Slowly it grew dusk. The light went on in her grandfather’s study. An owl swooped out of the lime trees.
Jenny went to peep at Polly. When she came back she did not switch on the lights, but curled up on the couch again until it was almost dark.
Suddenly the room was aglow with light from the lamp on the coffee table. Sitting up with a start, she realized that she had been asleep. Then she saw Simon standing in the shadows by the two shallow stairs that led into the hall.
‘Oh ... what time is it?’
‘Nearly midnight. What are you doing here?’
Blinking, stiff from the awkward position she had been lying in, Jenny gave him a rather muddled account of what had happened.
‘I see.’ He switched on some more lights and came forward to the table, where he took a cigarette from a silver box.
As he straightened to light it, she saw that he looked tired and rather drawn. And suddenly she knew that what she felt for him was no transient physical attraction, no giddy infatuation. She was deeply and irrevocably in love with him.
‘I’ll see you home,’ he said. ‘I’m sorry to have kept you up so late.’
‘It doesn’t matter. Let me get you something to eat. It’s a long drive back from London. Or did you stop for a meal on the way?’
‘I had something before I left town.’
‘That was hours ago. I’ll make some coffee and toast,’ she said firmly, picking up her tea tray and carrying it back to the kitchen. ‘Where does Mrs. Rose keep the bread?’
Simon followed her and pulled open a deep ventilated drawer lined with laminated plastic. Then he leaned against one of the units, watching her slice the loaf and load the electric toaster, his eyes narrowed and intent.
Conscious of dishevelled hair and sleep-flushed cheeks, Jenny said, ‘Is my nose shining like a beacon? I must have been asleep since about ten.’
‘You were dreaming. When I switched on the lamp, your lips were moving,’ he said.
‘Was I? I don’t remember.’
I only know that I woke up and saw you, and knew I loved you, she thought. And she was afraid to look at him for fear it might show in her eyes.
Simon ate and drank in silence, and Jenny cradled her cup between her palms and felt another, deeper warmth spreading inside her, making her feel more wholly alive than she had ever felt before. She was not in the least tired now. There was a delightful intimacy about being up so late with him, sharing a simple supper. Probably they were the only two people awake in the whole village, and she would have been happy to stay there till dawn.
But after he had drunk a second cup of coffee, Simon said, ‘It’s high time you were in bed. The dishes can wait until the morning.’
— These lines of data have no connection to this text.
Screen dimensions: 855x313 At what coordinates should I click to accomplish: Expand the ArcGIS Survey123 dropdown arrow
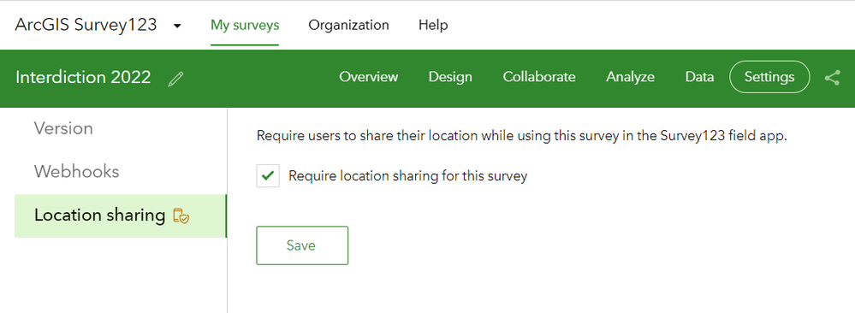(177, 26)
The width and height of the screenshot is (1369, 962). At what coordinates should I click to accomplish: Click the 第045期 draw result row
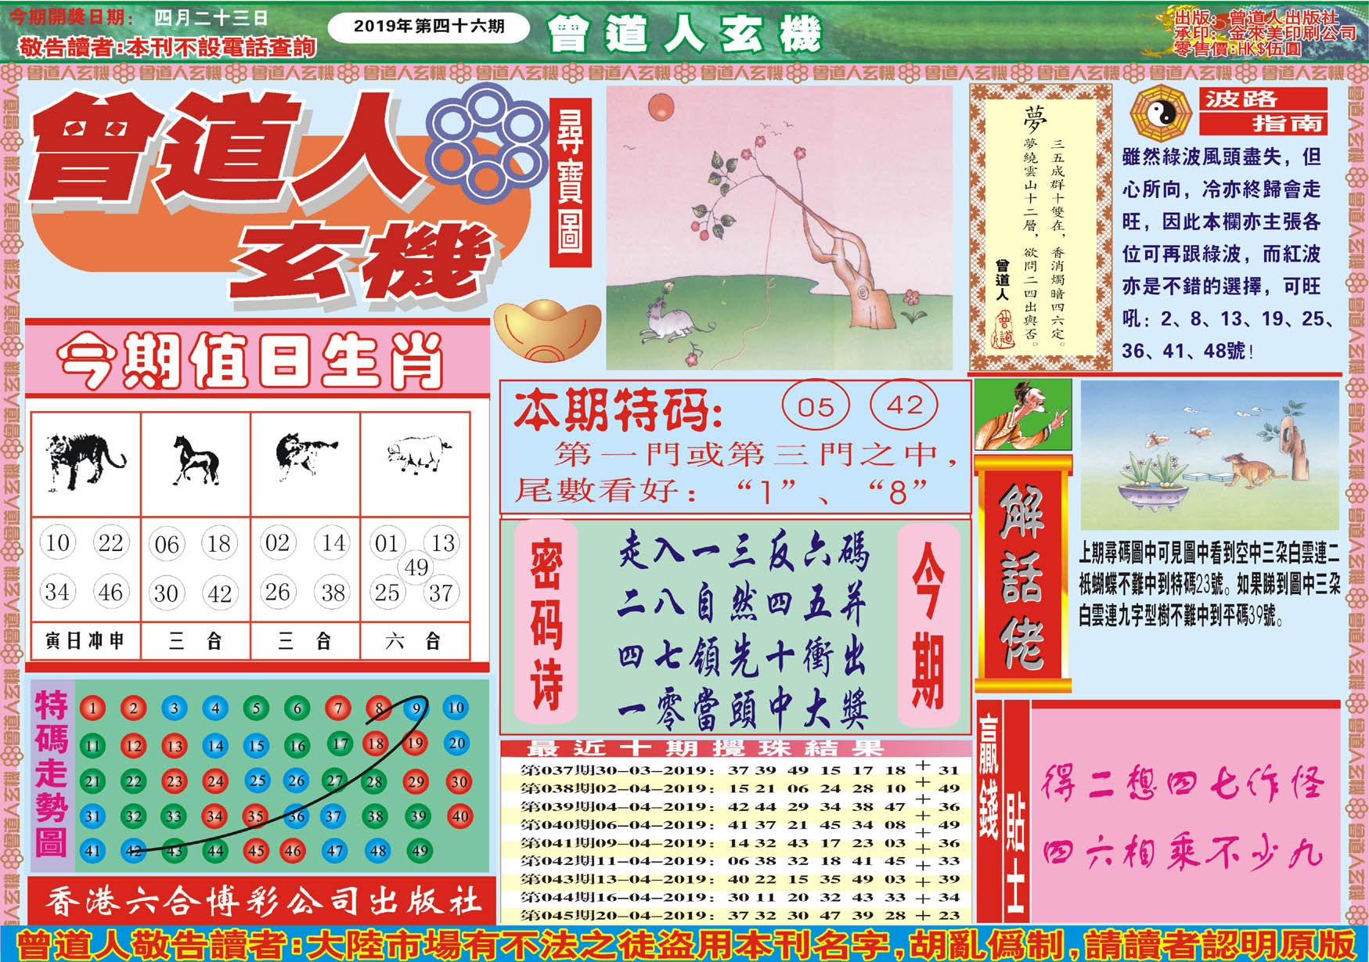coord(736,915)

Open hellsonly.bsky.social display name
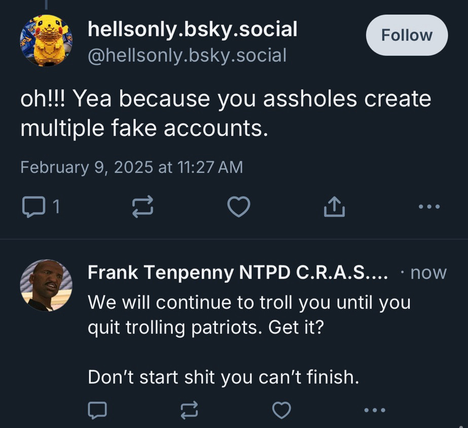(x=193, y=29)
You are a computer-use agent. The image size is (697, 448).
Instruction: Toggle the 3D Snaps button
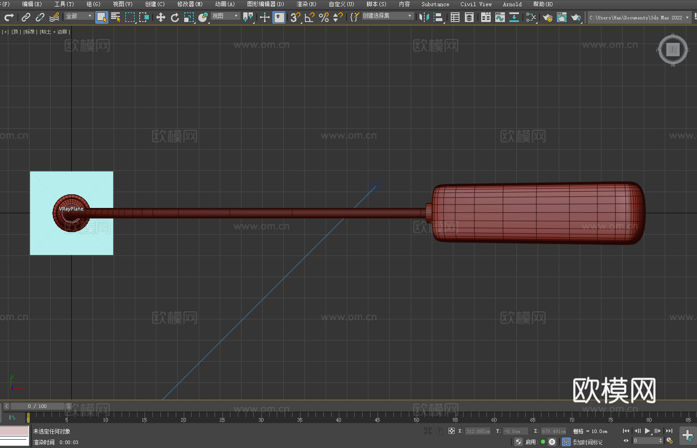(x=295, y=17)
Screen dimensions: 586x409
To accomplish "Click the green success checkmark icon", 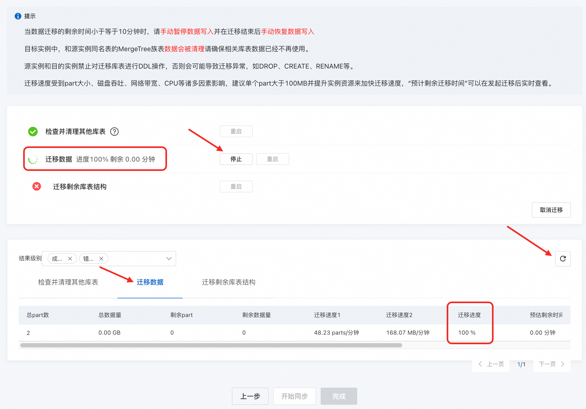I will [x=33, y=132].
There was a waxing moon in the sky, and they had no need of a torch to see their way round to the Rectory. But Simon slid his hand under her arm, as they walked along the road and up the drive.
She wondered what he would say if she suggested that it was much too lovely a night to be wasted in sleep, and she felt like going for a walk. A spasm of laughter shook her.
He must have felt it, and thought she was cold, for he quickened his pace.
In the shadow of the porch, he said softly, ‘Thanks for holding the fort, Jenny. Good night.’
She crept silently upstairs to her room, and a few minutes later she saw the light go on in his bedroom, illuminating the terrace. Then, after about fifteen minutes, it went out again, and she put on her own lamp and began to undress.